Tumors of the breast can be benign and malignant.
Benign tumors - fibroadenomas, lipomas, angiomas - depending on the stage of development, can be treated without surgery. A large tumor is removed surgically, as it can be transformed into a malignant tumor buy nolvadex online. A benign tumor is located separately and does not significantly affect the structure and function of the mammary gland.
Fibroadenoma, occurs most often in women aged 20 to 35 years. It is a seal in the mammary gland in size from a pea to a cherry. Sometimes there are two or three tumors in one mammary gland, or in both mammary glands. This seal is attached to the breast tissue and is not soldered to the skin.
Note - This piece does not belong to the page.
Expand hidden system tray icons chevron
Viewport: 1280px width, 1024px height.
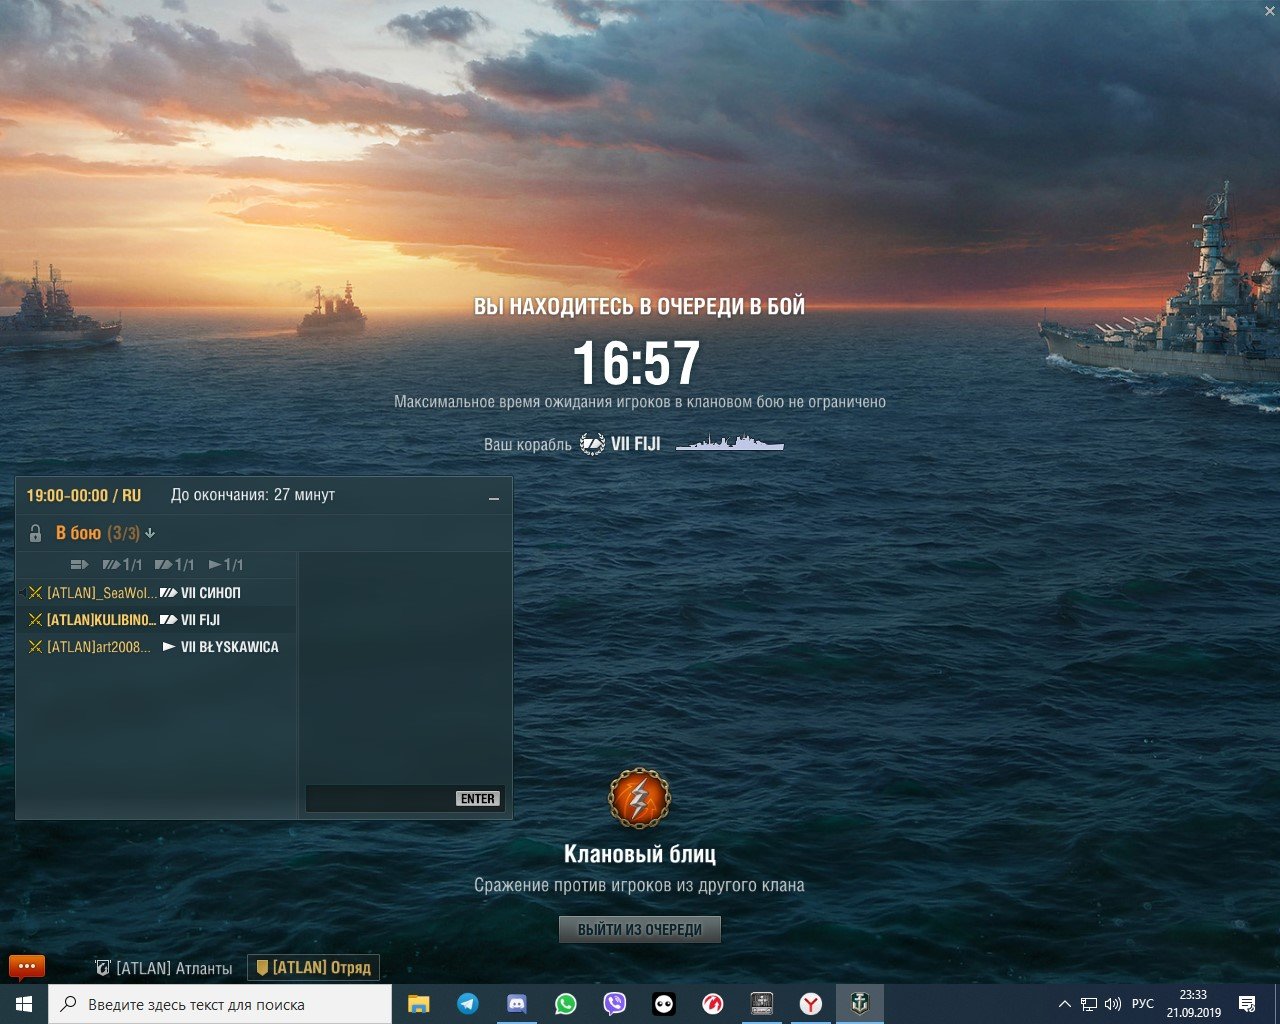point(1064,1004)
Malignant tumor, in contrast to benign, grows very quickly and destroys the structure of the mammary gland and connective tissue. Similarly, a malignant tumor becomes the cause of metastases, when other organs that are nearby are affected in a similar way. Malignant tumor - breast cancer often causes death of women aged 40 to 70 years.
In addition to the breast tumors described above, breast compressions can be caused by other diseases, such as mastitis, mastopathy, breast cysts, intraprostatic papillomas.
Causes of a tumor
The main cause of the tumor in the breast is a violation of hormonal functions of the female sexual system, as well as violations in the thyroid gland.
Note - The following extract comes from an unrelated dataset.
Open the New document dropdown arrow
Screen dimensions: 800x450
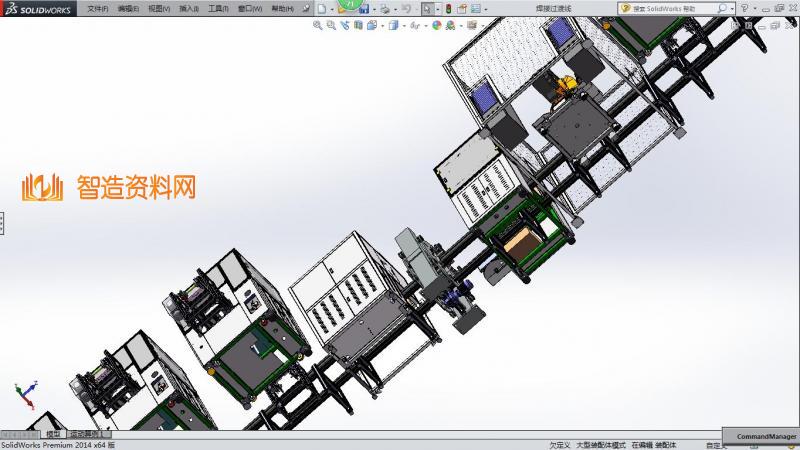tap(331, 8)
Similarly, the formation of a tumor can provoke inflammatory diseases of the ovaries - polycystosis, endometritis, adnexitis.
As additional risk factors can be called a long stay in stress, frequent artificial abortion, late first pregnancy, long-term use of hormonal contraceptives.
The main symptom of a breast tumor is the presence of compaction in the tissues of the breast. This seal is easy for groping hands. Tumors of large size can enlarge the chest, then visually one breast will be larger than the other. Sometimes, chest pain can be observed, especially before and during menstruation.
Another sign of a tumor can be called a discharge from the chest. The discharge can be transparent or with white layers resembling breast milk. In this case, the tumor is usually benign. If the discharge from the chest is bloody, dark brown, then it is most likely - breast cancer.
Tumor in the mammary gland, caused by a violation of the hormonal background, can affect the regularity of the menstrual cycle, as well as tighten or accelerate the onset of menopause.
Every woman who has reached puberty should regularly, at least once a month, independently examine her breasts. For examining the left breast, you need to raise your left arm behind your head, with your right hand, a centimeter is measured for the centimeter of the entire circumference of the chest, and also the axillary cavity. Similarly, the diagnosis of the right breast.
After the birth of a child, the woman should be examined by a mammalian physician for the rest of her life at least once a year. If necessary, the doctor may prescribe an ultrasound scan or an x-ray mammogram.
Remember that the earlier a tumor in the chest is detected, the more chances you have for a quick recovery.